= WORK INSTRUCTIONS =
Retype the data exactly, skipping any picture in it.
○ ○ ○ ○ ○
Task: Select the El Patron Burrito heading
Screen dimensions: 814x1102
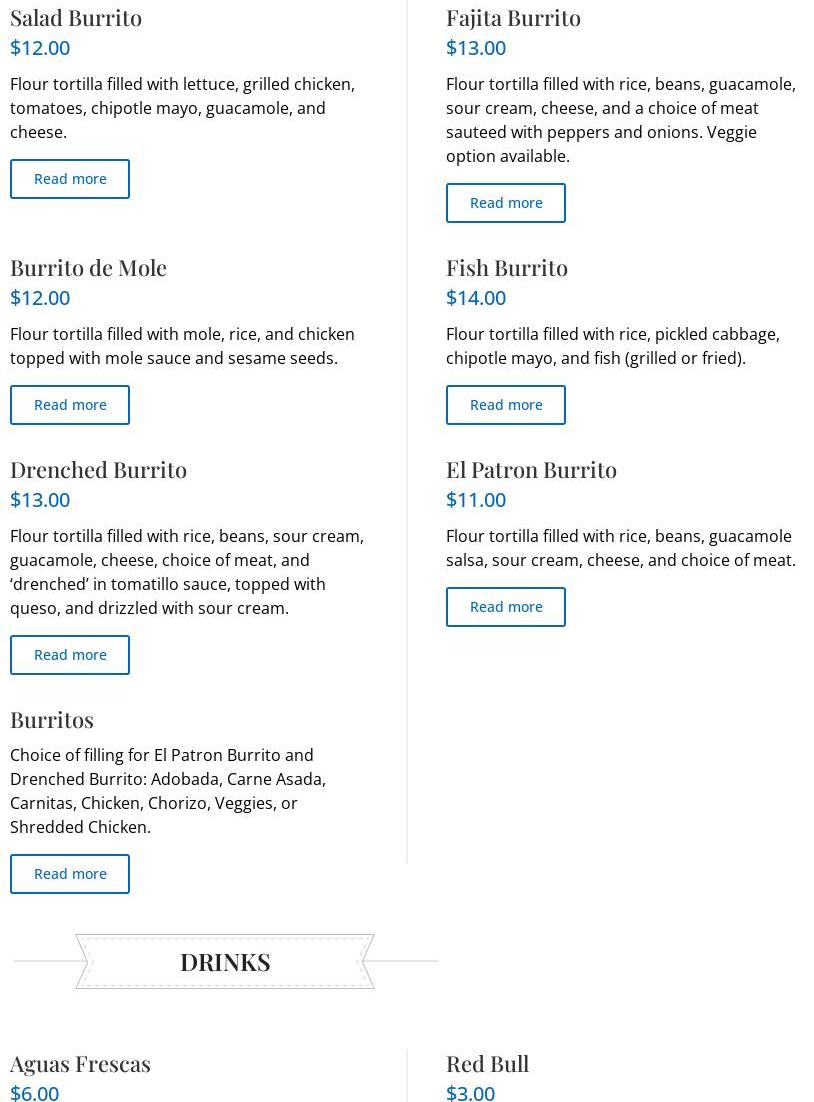Action: coord(531,469)
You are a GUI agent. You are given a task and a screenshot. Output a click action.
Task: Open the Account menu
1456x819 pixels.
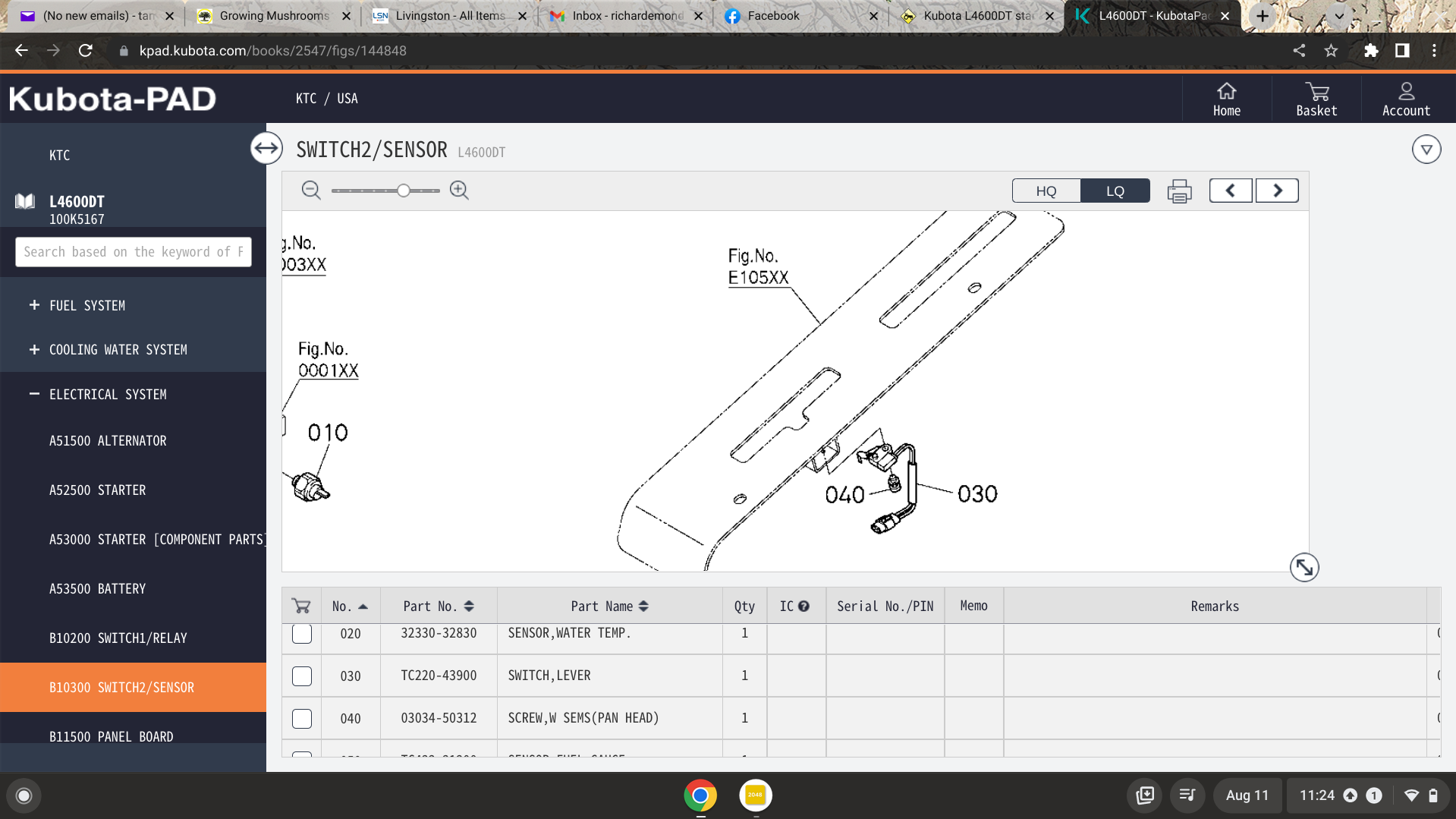(x=1406, y=99)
○ ○ ○ ○ ○
= YOUR RESPONSE =
Task: Select the El Patron Burrito heading
Screen dimensions: 814x1102
Action: coord(531,469)
You are a GUI agent. You are given a task and a screenshot. Output a click action.
Task: Open the Account menu
1456x819 pixels.
(x=1406, y=99)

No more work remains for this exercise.